Не могу сказать, что я общался с ним очень много, и еще менее, что мы с ним были «близко знакомы», но виделись мы несколько раз, в Москве и в Ленинграде, в гостинице и у меня дома. Однажды он пригласил меня к обеду. В тогдашнем «Восточном» ресторане (ныне «Садко») за большим круглым столом сидело человек пять, среди них жена Бернстайна, второй дирижер оркестра — недавно умерший Том Шипперс, корреспондент «Нью-Йорк Таймс», имени которого я не помню, и дама лет тридцати-сорока, с тяжелым, хмурым лицом. Бернстайн представил всех друг другу.
— А вот это миссис Шульгин, наша прелестная переводчица («Ах, ну и льстец», — подумал я), без которой мы чувствовали бы себя здесь как в дремучем лесу.

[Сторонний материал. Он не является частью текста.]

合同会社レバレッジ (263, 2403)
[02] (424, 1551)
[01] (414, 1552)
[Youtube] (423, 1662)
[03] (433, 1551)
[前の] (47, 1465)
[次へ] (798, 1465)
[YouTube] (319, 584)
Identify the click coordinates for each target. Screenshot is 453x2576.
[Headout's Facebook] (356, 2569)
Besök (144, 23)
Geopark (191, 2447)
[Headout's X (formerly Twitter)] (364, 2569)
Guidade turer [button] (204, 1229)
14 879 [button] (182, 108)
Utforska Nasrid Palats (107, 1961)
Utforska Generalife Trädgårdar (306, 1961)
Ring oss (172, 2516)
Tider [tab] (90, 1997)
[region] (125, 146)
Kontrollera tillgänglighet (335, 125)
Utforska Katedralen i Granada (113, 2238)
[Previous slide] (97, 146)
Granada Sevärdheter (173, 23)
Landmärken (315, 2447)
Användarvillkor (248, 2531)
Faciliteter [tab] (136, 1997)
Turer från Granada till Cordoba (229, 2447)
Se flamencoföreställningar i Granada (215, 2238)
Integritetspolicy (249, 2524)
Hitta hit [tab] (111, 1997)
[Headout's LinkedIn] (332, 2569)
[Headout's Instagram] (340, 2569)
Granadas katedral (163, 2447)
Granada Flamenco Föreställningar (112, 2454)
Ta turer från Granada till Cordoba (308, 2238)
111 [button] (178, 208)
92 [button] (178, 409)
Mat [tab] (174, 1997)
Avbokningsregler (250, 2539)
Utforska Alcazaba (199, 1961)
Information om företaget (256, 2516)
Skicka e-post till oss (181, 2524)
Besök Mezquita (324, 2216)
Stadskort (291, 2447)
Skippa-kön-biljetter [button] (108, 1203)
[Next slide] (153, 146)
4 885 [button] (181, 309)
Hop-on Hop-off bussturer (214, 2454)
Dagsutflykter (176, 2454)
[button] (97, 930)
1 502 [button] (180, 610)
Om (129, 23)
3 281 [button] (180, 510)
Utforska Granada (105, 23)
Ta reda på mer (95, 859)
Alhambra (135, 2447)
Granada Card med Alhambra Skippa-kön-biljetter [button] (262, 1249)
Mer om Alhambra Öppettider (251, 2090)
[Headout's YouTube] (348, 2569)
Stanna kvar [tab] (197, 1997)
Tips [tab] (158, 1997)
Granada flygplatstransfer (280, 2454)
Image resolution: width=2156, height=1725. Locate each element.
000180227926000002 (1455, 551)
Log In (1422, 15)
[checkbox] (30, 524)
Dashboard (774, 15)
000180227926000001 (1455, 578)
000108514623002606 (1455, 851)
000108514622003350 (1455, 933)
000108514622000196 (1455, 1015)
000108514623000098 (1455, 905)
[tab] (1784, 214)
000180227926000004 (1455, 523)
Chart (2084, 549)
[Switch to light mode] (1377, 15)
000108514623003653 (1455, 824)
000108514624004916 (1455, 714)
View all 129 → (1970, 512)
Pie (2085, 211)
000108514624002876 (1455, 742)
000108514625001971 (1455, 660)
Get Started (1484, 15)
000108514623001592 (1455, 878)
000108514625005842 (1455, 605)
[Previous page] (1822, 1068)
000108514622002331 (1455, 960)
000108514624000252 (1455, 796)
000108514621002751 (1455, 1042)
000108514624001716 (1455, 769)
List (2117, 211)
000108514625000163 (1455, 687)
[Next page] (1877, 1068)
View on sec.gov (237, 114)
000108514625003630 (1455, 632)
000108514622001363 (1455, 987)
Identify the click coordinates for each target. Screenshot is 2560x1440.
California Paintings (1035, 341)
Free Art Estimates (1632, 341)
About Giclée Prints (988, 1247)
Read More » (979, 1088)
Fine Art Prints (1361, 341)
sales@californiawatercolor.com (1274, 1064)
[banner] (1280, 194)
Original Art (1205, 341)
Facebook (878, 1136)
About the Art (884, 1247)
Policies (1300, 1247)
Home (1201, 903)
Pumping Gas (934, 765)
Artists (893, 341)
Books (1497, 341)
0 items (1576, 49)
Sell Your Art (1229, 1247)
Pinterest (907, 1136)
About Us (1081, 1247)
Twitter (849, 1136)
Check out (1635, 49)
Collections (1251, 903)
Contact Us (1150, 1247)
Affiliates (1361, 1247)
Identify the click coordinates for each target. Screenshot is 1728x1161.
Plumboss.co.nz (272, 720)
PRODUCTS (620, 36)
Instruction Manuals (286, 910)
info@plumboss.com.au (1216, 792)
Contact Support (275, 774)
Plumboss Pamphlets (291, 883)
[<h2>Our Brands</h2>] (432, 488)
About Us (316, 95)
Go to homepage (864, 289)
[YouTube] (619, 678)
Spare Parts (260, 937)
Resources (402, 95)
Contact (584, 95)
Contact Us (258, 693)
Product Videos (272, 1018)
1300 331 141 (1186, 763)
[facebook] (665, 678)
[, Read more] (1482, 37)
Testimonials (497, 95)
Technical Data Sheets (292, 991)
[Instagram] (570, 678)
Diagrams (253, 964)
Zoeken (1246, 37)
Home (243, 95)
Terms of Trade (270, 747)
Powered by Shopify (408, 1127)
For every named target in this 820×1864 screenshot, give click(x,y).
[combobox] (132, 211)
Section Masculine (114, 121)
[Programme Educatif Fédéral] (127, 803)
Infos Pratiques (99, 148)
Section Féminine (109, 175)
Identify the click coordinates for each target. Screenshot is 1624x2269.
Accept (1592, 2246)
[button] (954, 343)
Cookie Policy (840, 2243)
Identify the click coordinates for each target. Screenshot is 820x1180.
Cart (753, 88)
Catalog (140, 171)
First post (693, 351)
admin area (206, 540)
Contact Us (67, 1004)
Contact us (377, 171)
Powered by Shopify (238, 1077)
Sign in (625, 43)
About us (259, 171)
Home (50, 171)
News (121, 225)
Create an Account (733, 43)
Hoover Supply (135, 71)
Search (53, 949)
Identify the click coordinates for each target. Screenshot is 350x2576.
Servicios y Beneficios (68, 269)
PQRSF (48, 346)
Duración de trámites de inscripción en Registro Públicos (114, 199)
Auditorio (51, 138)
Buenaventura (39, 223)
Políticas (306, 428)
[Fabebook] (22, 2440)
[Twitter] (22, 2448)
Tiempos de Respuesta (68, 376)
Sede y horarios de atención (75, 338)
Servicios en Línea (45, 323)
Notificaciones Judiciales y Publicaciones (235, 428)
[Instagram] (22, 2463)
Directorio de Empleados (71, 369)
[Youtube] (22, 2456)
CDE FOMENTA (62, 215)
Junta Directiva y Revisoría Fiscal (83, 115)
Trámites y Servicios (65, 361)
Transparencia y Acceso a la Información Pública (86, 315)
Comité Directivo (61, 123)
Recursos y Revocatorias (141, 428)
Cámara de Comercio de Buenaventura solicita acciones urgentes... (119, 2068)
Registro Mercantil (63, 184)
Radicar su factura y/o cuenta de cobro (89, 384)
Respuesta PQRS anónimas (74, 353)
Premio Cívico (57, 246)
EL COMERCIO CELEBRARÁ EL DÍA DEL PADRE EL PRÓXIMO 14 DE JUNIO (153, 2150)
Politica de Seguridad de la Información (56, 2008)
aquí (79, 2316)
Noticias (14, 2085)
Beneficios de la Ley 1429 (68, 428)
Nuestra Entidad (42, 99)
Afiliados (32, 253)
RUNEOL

Миссис Шульгин, несмотря на свое хмурое лицо, принимала оживленное участие в разговоре. Говорила она с отчетливым американским, пожалуй, нью-йоркским акцентом. Разговор касался каких-то бытовых тем, и миссис Шульгин довольно резко критиковала систему сервиса в Советском Союзе и в «Интуристе». Улучив момент, я спросил ее, не родственница ли она Василия Витальевича Шульгина, бывшего издателя и редактора «Киевлянина» и члена всех трех Государственных дум. Я тогда не знал, что Шульгин в 1944 г., в шестидесятивосьмилетнем возрасте был арестован в Белграде и, кажется, вместе с генералами Красновым и Шкуро привезен в Москву, где получил свои 25 лет. После двенадцати лет владимирской «крытки» он был помилован и получил разрешение жить во Владимире. Уже в лагере я прочитал его знаменитое обращение к эмиграции, в котором, никак не открещиваясь от своего прошлого, он призывал своих компатриотов внимательнее присмотреться к советской действительности (как-то не очень уверен я в том, что обращение это было вполне искренним). Уже на воле, году в 1966-ом, я увидел эрмлеровский фильм «Свидетель истории», в котором восьмидесятишестилетний старец, несмотря на все усилия режиссера, никак не втискивается в узкие рамки пропагандистского фильма. Даже в самом финале, встретившись в кремлевском Дворце съездов (совершенно случайно, конечно!) со своим девяностолетним и куда более бодрым ровесником, Ф. Н. Петровым, он не может дослушать до конца обличительную речь старейшего большевика и, гневно пристукнув своей палочкой, уходит из дворца и из фильма.
Но тогда я ничего этого не знал и, поскольку Шульгина ответила на мой вопрос утвердительно, я сразу изменил свое отношение к ней. Монархизм мне бесконечно чужд, но Шульгин, верноподданически просивший Николая Второго отречься от престола во благо отчизны, дважды нелегально приезжавший в СССР и написавший великолепные, хотя и очень субъективные воспоминания (в чем, собственно, и состоит их прелесть!), — В. В. Шульгин был личностью легендарной, даже мифической. Познакомиться с его родственницей было чрезвычайно интересно.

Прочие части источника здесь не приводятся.